In a bid to tap into burgeoning global demand for TV content, Colombia is expanding its location shoot incentives to include international television series.

Current incentives have attracted some 40 film and TV movie projects in the past four years, including pics starring A-list actors Tom Cruise, Will Smith and Oscar-winning Spanish actors, Penelope Cruz and Javier Bardem, according to CMO V.P.-producer Ana Piñeres, who also presides over the independent producers association Asocinde and rights org, Egeda Colombia.

“Netflix, Amazon, HBO and broadcasters like Telemundo have already been shooting in Colombia but the new incentive will hopefully spur them to bring more projects to the country,” said Piñeres.

When Netflix shot three seasons of its mega-hit series “Narcos” in Colombia, they were only able to tap the current incentives for its first two episodes.

According to Film Law 1556, foreign production companies of feature films and TV movies investing over $600,000 in Colombia can receive a 40% cash rebate on local qualified film spend and a 20% cash rebate on logistical expenses such as hotels, catering and transportation.

A new second option is a tax credit whereby the foreign production company receives a certificate amounting to 35% of its expenditures in the country. It can then sell this certificate to a tax-paying local who can use it as a tax rebate.
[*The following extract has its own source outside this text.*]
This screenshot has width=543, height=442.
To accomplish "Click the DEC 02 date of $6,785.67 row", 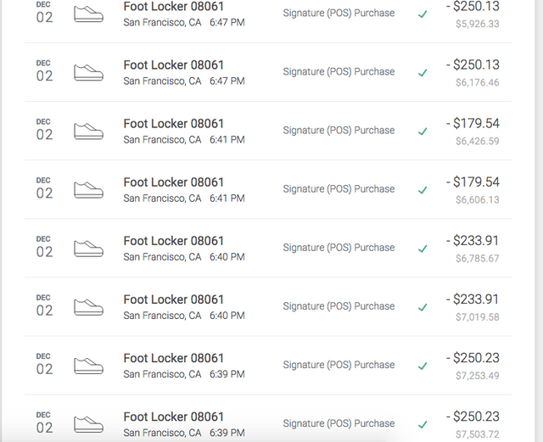I will click(44, 247).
A set of limits and caps and the total amount of credits available, will be defined when the law is regulated.

Aside from encompassing television series as well as animation, docus, shorts and music videos, the amendment calls for the law’s extension to 2032. Half of the film fund will be allotted to movies while the rest to the other formats.

The next step is for the amendments to be regulated, which is likely to happen by 2020. In the meantime, Colombia’s industry is gearing up for it by investing in more workshops and overall training across all audiovisual services, including crew, catering, transportation, VFX, etc. “We need to be ready to make the bold leap into television next year,” said Piñeres.

Fortunately, Ivan Duque, Colombia’s new president since August last year, has been pushing to exploit Colombia’s creative wealth, its so-called Orange Economy – goods and services based on intellectual property- to reduce the country’s dependence on oil.

“Our goal is to have our audiovisual industry lead Colombia’s Orange Economy in the future,” said Piñeres.